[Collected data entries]
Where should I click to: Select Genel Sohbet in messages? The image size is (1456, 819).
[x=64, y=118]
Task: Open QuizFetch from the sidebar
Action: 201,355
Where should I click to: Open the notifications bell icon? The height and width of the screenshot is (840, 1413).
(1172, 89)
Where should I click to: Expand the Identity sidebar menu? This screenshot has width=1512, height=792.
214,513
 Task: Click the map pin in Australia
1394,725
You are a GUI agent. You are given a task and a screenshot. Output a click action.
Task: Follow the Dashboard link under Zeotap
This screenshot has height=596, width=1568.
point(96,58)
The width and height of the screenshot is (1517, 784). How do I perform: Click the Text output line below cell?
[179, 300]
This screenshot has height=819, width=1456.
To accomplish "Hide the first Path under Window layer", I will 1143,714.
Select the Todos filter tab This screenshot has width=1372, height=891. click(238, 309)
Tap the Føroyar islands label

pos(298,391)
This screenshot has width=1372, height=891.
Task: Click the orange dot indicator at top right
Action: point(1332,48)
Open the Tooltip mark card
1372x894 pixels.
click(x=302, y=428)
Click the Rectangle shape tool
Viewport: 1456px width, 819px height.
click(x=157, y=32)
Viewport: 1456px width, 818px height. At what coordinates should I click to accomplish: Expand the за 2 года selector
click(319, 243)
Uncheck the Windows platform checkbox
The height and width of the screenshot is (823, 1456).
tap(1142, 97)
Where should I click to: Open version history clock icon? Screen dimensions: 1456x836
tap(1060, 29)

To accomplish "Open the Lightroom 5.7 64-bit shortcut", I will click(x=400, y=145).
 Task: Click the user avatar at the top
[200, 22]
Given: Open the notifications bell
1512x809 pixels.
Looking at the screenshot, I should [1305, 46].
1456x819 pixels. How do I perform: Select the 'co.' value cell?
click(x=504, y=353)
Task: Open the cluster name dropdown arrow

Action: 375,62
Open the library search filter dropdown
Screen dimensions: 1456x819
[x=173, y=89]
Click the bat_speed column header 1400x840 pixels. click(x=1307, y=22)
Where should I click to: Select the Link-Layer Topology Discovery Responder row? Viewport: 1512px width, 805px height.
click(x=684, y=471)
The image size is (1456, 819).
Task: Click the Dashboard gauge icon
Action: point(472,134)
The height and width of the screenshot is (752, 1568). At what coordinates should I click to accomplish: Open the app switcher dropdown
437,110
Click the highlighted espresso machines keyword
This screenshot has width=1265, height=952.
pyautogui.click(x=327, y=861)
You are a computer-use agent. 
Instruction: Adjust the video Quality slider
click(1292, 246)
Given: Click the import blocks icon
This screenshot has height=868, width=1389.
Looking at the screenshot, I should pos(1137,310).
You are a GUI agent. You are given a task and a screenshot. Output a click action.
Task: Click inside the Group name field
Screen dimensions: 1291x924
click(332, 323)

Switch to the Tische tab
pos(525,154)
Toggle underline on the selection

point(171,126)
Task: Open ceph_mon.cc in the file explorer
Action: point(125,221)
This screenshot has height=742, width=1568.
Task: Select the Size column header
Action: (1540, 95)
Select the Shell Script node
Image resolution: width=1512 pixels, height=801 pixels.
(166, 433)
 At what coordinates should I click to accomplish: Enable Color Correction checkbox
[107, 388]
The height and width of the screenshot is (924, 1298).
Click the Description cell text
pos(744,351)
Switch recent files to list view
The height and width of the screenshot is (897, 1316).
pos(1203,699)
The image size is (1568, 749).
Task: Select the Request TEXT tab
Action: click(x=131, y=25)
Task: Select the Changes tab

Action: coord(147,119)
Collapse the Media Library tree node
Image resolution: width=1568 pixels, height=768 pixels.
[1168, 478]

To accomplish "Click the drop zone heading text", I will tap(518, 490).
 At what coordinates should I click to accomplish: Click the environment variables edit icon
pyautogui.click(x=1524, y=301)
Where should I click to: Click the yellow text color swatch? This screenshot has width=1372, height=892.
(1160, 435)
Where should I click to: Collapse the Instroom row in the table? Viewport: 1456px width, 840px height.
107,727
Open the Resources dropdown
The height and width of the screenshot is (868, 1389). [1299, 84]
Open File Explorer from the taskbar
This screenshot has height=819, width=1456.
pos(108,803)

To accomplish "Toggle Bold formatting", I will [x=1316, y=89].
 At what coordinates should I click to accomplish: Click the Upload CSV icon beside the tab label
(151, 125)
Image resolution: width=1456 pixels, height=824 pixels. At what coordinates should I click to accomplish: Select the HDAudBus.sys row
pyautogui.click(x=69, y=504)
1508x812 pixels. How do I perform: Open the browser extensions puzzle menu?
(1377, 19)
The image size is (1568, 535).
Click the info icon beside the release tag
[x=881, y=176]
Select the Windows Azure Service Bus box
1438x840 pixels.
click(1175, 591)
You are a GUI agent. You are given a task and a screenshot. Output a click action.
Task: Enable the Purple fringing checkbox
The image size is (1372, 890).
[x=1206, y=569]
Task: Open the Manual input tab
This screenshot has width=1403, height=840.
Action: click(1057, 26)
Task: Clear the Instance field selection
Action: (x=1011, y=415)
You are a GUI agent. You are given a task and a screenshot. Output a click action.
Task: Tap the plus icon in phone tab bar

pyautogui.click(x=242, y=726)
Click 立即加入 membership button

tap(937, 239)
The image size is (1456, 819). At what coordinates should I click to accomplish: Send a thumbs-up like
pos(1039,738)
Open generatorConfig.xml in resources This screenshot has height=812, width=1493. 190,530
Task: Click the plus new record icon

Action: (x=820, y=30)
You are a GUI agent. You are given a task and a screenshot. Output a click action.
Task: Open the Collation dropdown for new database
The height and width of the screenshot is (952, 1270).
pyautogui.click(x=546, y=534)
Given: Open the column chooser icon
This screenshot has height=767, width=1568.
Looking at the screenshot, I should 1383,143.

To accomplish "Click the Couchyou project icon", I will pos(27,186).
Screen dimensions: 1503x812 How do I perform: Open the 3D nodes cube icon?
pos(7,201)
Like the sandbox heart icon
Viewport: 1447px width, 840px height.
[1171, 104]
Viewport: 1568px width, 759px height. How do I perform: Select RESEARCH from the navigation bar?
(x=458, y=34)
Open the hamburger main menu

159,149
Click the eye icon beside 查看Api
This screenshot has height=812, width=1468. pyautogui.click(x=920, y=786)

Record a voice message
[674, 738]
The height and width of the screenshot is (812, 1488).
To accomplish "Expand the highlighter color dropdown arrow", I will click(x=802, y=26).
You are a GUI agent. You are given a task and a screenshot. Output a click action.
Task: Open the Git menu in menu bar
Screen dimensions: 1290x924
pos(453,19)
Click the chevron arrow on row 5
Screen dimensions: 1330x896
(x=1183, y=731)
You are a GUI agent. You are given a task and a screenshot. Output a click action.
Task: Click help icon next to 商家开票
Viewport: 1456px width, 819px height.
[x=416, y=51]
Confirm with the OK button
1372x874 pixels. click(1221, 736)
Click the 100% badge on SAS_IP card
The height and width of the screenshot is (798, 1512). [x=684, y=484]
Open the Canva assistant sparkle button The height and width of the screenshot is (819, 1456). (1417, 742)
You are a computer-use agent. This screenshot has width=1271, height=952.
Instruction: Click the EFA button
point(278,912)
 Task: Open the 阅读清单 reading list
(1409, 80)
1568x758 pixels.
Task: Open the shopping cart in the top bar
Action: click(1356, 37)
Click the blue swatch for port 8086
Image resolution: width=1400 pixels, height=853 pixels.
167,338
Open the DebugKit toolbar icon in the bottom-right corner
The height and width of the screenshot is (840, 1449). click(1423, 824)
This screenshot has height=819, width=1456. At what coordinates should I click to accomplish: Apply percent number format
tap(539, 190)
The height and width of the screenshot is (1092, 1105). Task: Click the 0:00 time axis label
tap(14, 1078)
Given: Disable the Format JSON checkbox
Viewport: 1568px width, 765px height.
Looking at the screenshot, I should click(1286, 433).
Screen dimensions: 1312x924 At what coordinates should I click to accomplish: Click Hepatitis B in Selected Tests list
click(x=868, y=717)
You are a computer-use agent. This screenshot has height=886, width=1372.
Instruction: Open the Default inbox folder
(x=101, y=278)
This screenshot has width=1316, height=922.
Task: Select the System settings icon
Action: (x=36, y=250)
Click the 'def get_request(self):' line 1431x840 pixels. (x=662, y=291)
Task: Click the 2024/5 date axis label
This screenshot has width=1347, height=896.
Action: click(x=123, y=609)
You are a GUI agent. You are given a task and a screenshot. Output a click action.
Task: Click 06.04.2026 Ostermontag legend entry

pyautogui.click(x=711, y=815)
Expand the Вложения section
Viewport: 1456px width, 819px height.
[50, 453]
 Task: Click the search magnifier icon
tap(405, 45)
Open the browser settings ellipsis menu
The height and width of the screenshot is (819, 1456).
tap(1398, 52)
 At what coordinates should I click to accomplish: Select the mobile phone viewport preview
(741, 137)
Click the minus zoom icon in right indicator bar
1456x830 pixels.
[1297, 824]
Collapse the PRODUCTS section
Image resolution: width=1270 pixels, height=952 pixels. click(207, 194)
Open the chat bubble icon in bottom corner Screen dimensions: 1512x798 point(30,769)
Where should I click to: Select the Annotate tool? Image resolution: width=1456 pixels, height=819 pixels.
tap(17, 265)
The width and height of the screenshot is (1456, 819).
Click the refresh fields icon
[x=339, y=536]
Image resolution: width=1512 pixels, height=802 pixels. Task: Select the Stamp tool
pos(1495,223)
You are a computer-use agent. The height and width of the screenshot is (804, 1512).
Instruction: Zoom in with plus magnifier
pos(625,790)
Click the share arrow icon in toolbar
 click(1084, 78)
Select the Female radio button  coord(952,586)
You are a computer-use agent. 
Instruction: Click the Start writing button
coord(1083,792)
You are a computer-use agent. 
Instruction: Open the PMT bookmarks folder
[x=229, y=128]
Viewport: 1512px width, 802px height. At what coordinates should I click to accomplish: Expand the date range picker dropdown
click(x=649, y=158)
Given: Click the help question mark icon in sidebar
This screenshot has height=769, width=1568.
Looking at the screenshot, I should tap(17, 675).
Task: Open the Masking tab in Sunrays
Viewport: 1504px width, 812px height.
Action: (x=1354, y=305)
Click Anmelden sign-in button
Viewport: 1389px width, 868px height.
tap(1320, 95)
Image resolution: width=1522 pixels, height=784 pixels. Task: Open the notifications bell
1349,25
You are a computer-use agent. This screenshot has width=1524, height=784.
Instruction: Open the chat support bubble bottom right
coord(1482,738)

● Task to carry out:
Using the entries above, return exactly the lines from the line with "Instruction: Open the Default inbox folder" to the line with "Task: Click the 2024/5 date axis label", counting both of those lines.

● Written response:
Instruction: Open the Default inbox folder
(x=101, y=278)
This screenshot has width=1316, height=922.
Task: Select the System settings icon
Action: (x=36, y=250)
Click the 'def get_request(self):' line 1431x840 pixels. (x=662, y=291)
Task: Click the 2024/5 date axis label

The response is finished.